*** Begin section ***
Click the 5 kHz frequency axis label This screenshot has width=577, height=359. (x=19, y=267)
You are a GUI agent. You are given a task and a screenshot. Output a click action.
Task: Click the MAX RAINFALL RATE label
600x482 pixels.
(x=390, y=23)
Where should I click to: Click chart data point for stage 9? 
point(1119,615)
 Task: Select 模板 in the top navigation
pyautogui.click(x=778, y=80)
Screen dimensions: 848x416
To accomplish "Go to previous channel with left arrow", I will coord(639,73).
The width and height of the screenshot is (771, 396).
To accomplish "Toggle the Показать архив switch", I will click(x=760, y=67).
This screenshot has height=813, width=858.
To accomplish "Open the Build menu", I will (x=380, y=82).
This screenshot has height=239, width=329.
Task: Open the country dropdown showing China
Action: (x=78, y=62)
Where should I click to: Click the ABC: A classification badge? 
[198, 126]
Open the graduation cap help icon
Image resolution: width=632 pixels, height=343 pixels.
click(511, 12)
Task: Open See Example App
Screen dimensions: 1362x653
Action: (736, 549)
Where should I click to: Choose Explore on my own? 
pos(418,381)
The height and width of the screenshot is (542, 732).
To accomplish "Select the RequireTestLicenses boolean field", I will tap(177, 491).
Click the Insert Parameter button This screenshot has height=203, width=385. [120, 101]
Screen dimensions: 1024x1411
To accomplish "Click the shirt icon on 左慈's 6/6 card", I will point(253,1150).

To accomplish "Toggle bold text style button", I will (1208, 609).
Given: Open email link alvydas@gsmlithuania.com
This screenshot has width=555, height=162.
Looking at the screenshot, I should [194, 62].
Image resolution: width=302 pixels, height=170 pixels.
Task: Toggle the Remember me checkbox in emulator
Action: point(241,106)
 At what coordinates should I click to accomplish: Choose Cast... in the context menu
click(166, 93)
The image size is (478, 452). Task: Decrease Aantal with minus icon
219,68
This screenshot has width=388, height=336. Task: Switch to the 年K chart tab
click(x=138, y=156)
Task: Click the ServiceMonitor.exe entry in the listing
*** End section ***
◆ The task ◆
Please return all of the records exactly.

◆ Problem solution ◆
Click the 5 kHz frequency axis label This screenshot has width=577, height=359. (x=19, y=267)
You are a GUI agent. You are given a task and a screenshot. Output a click action.
Task: Click the MAX RAINFALL RATE label
600x482 pixels.
(x=390, y=23)
Where should I click to: Click chart data point for stage 9? 
point(1119,615)
 Task: Select 模板 in the top navigation
pyautogui.click(x=778, y=80)
Screen dimensions: 848x416
To accomplish "Go to previous channel with left arrow", I will coord(639,73).
The width and height of the screenshot is (771, 396).
To accomplish "Toggle the Показать архив switch", I will click(x=760, y=67).
This screenshot has height=813, width=858.
To accomplish "Open the Build menu", I will (x=380, y=82).
This screenshot has height=239, width=329.
Task: Open the country dropdown showing China
Action: (x=78, y=62)
Where should I click to: Click the ABC: A classification badge? 
[198, 126]
Open the graduation cap help icon
Image resolution: width=632 pixels, height=343 pixels.
click(511, 12)
Task: Open See Example App
Screen dimensions: 1362x653
Action: (736, 549)
Where should I click to: Choose Explore on my own? 
pos(418,381)
The height and width of the screenshot is (542, 732).
To accomplish "Select the RequireTestLicenses boolean field", I will tap(177, 491).
Click the Insert Parameter button This screenshot has height=203, width=385. [120, 101]
Screen dimensions: 1024x1411
To accomplish "Click the shirt icon on 左慈's 6/6 card", I will point(253,1150).

To accomplish "Toggle bold text style button", I will (1208, 609).
Given: Open email link alvydas@gsmlithuania.com
This screenshot has width=555, height=162.
Looking at the screenshot, I should [194, 62].
Image resolution: width=302 pixels, height=170 pixels.
Task: Toggle the Remember me checkbox in emulator
Action: point(241,106)
 At what coordinates should I click to accomplish: Choose Cast... in the context menu
click(166, 93)
The image size is (478, 452). Task: Decrease Aantal with minus icon
219,68
This screenshot has width=388, height=336. Task: Switch to the 年K chart tab
click(x=138, y=156)
Task: Click the ServiceMonitor.exe entry in the listing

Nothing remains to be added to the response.